Could you please try to extract this into a standalone failure for us (here's an MS, here's a config.yml, things fail when I run caracal -sw selfcal).

The MS I have been using spans 130MHz (~87gb before I do anything). I am attaching the config file used and the corresponding log files epoch1.txt log-caracal-podman.txt log-caracal-singularity.txt

which shows the errors.

SpheMakh commented 4 years ago

INFO      18:24:17 - wisdom             [0.8/0.8 3.7/3.8 0.0Gb] Peak I/O memory use estimated at 30.15GiB: 12.77% of total system memory.
# INFO      18:24:17 - wisdom             [0.8/0.8 3.7/3.8 0.0Gb] Total peak memory usage estimated at 279.66GiB: 118.42% of total system memory.
# INFO      18:24:17 - main               [0.8/0.8 3.7/3.8 0.0Gb] Exiting with exception: MemoryError(Estimated memory usage exceeds total system memory. Memory usage can be reduced by lowering the number of chunks, the dimensions of each chunk or the number of worker processes. This error can suppressed by unsetting --dist-safe.)
#  Traceback (most recent call last):

This is good! The wisdom files are working. Given the estimated of memory usage overflow, I would re-run with 5 CPUs instead of 7

gigjozsa commented 4 years ago

@SpheMakh when and how exactly can that happen and how can we warn/inform the user?

gigjozsa commented 4 years ago

Also how to remove the error (why would the memory usage be reduced by reducing the number of CPUs?)

JSKenyon commented 4 years ago

Glancing at the log (bear in mind I don't know precisely what you are doing) there are a handful of things which could be improved.
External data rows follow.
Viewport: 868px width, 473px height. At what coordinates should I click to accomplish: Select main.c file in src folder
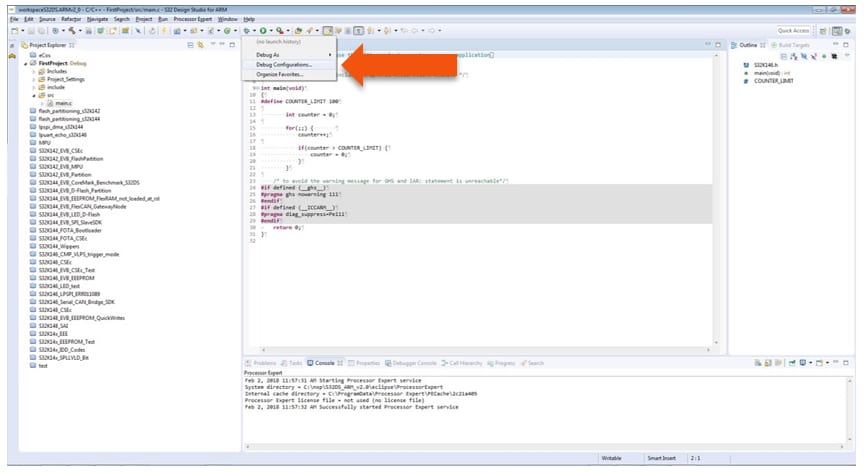pyautogui.click(x=62, y=103)
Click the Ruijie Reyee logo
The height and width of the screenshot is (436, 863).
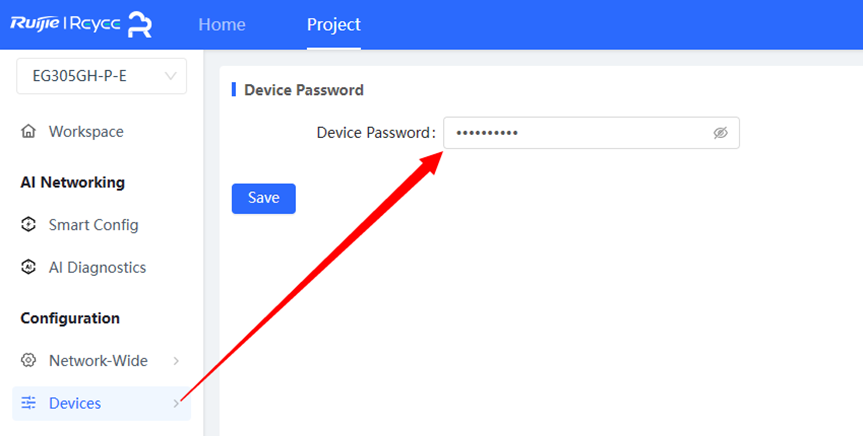click(81, 24)
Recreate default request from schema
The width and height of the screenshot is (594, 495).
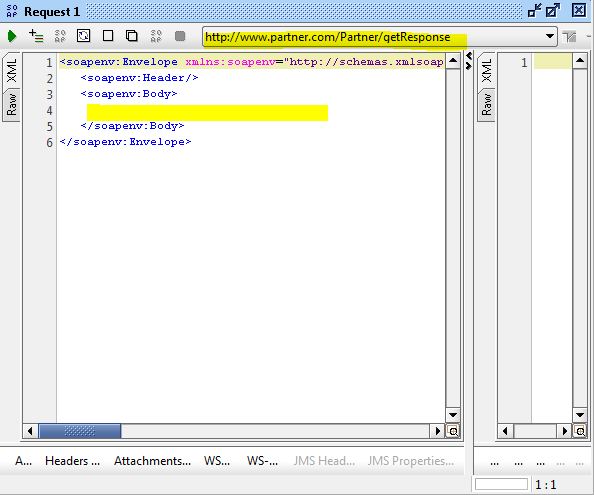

--data-time-chunk could be set to be equal to the solution interval on G. CubiCal operates in parallel over chunks, thus more, smaller chunks is usually preferable.
--dist-max-chunks is set to 1. This will basically disable parallelism as only a single chunk (with some caveats) will be loaded into memory. This should not be lower than --dist-ncpu and I will consider putting a check in for this.
--dist-nthread can be set higher if you have spare compute capacity but are running into memory woes. This should (imperfectly) enable nested parallelism which enhances compute without compromising memory.

In reply to your question @gigjozsa, the answer is implicit in the way CubiCal operates in parallel over chunks using multiprocessing. Each processor is assigned a chunk and processing that chunk has a certain memory footprint. By using fewer processes, fewer chunks will be processed simultaneously and in turn reduce the memory footprint.

For the example above I strongly suggest setting --data-time-chunk 120, --dist-max-chunks 5 and --dist-ncpu 6. Setting --dist-nthreads to your spare compute capacity might also help.

gigjozsa commented 4 years ago

Thanks, @JSKenyon Is there any way to predict this?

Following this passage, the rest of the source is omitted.